I built a similar tool last year that doesn't have those features: https://url2text.com/
Apologies if the UI is slow - you can see some example output on the homepage.
The API it's built on is Urlbox's website screenshot API which performs far better when used directly. You can request markdown along with JS rendered HTML, metadata and screenshot all in one go: https://urlbox.com/extracting-text
You can even have it all saved directly to your S3-compatible storage: https://urlbox.com/s3
And/or delivered by webhook: https://urlbox.com/webhooks
I've been running over 1 million renders per month using Urlbox's markdown feature for a side project. It's so much better using markdown like this for embeddings and in prompts.
If you want to scrape whole websites like this you might also want to checkout this new tool by dctanner: https://usescraper.com/
I build something very similar - smort.io . Just prepend smort.io/ before any article URL to easily edit, annotate and share it with anyone.
Also works on ArXiv papers!
This was the Show HN post for Smort - https://news.ycombinator.com/item?id=30673502
I'm curious, if you care to share, what kind of load this places on your host? Is this something that you can keep going for free or will it eventually become non-cost efficient to keep running?
It also crawls (although you can scrape single pages as well)
These are all "wrappers around readability" AFAIK (including mine), which is the Mozilla project to make sites look clean and I use often.
One example --
URL: https://newsletter.pragmaticengineer.com/p/zirp-software-eng...
Sanitized output: https://substack-ai.vercel.app/u/pragmaticengineer/p/zirp-so...
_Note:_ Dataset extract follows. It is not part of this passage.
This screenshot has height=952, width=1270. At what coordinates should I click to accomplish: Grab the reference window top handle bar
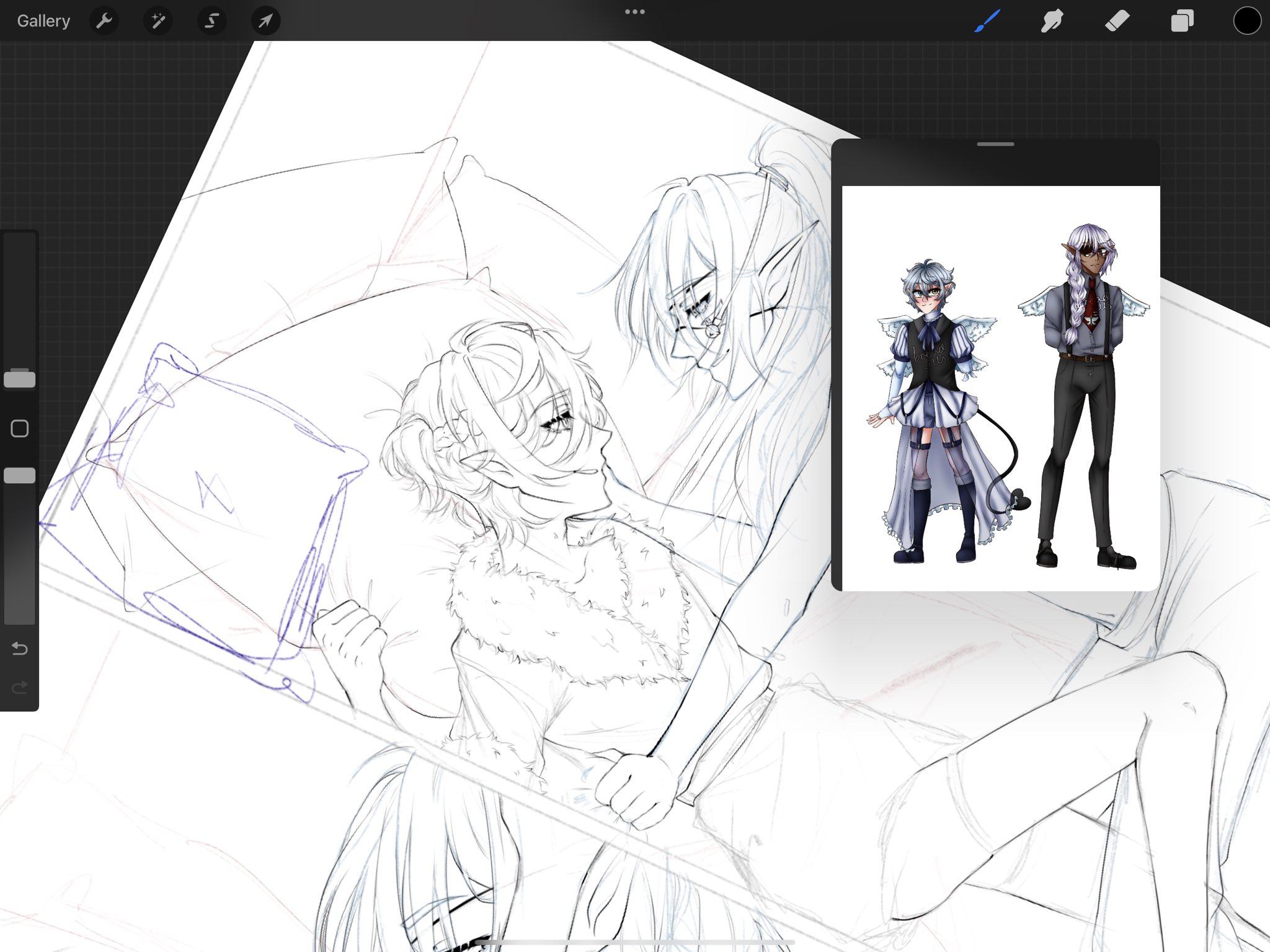point(995,145)

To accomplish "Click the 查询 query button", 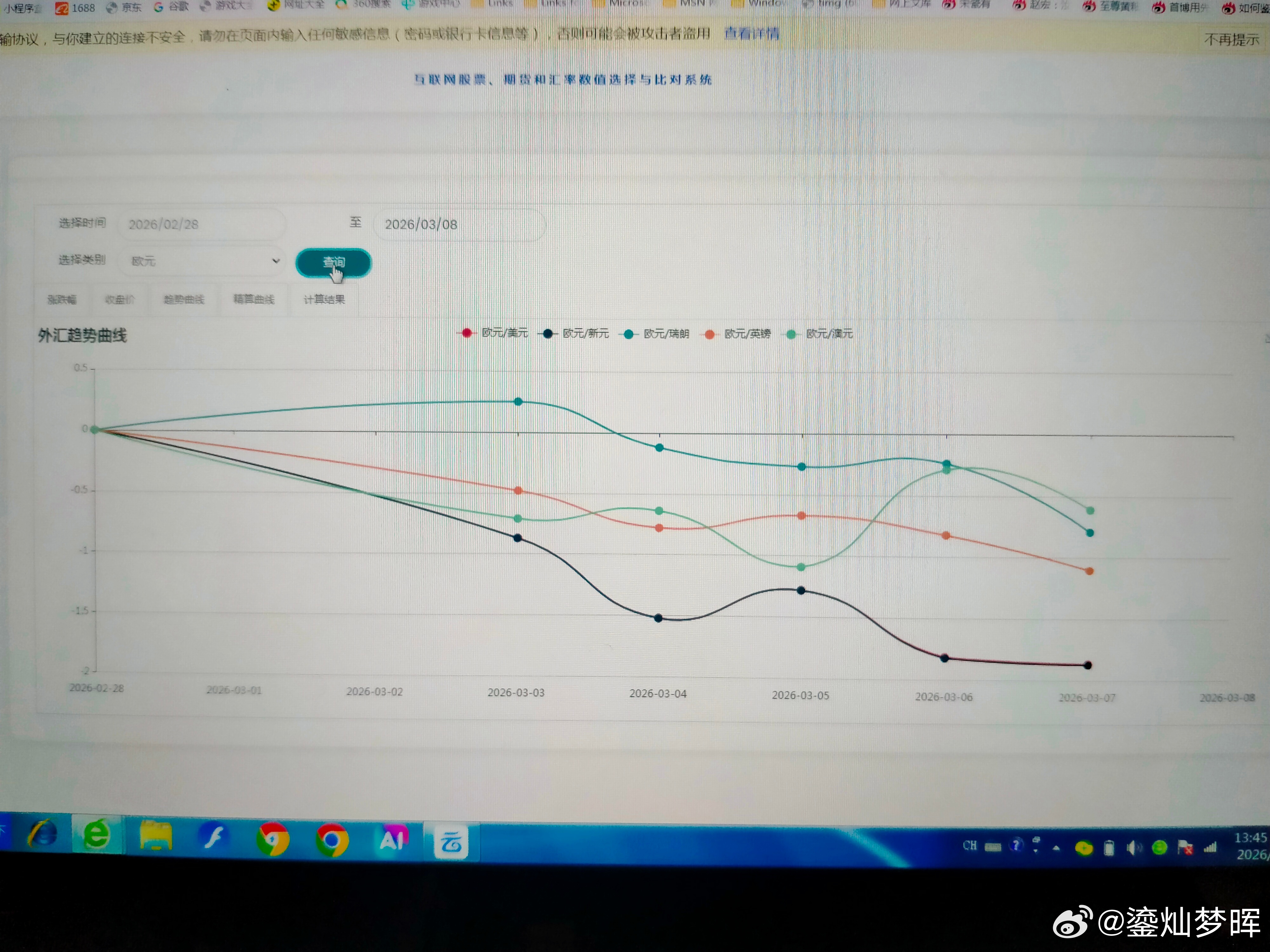I will click(333, 263).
Raw markdown: https://substack-ai.vercel.app/api/users/pragmaticengineer/p...
(Would be happy to open source it if anyone cares!)
In my case the purpose was to share saved links to my e-reader and used Markdown as an intermediate format through the mercury.js scraping API, but the possibilities are endless.
Anyways, it uses astro + markdown.
It'd be really neat if I could scrape my medium account to convert it to markdown to save me the trouble.
Tried on another page of the same site, then it only gave me the last article on a 6-article page, some weird things going on.
May be worth taking a look at.
Good stuff otherwise! Cheers on the launch
elinks -dump
lynx -dump
let me guess, you need more?
1. Throughly scraping the content of page (high recall)
2. Dropping all the ads/auxilliary content (high precision)
3. And getting the correct layout/section types (formatting)
For #2 and #3 - Trafilatura, Newspaper4k and python-readability based solutions work best out of the box. For #1, any scraping service + selenium is going to do a great job.
Could you elaborate on what your tool does different or better? The area has been stagnant for a while. So curious to hear your learnings.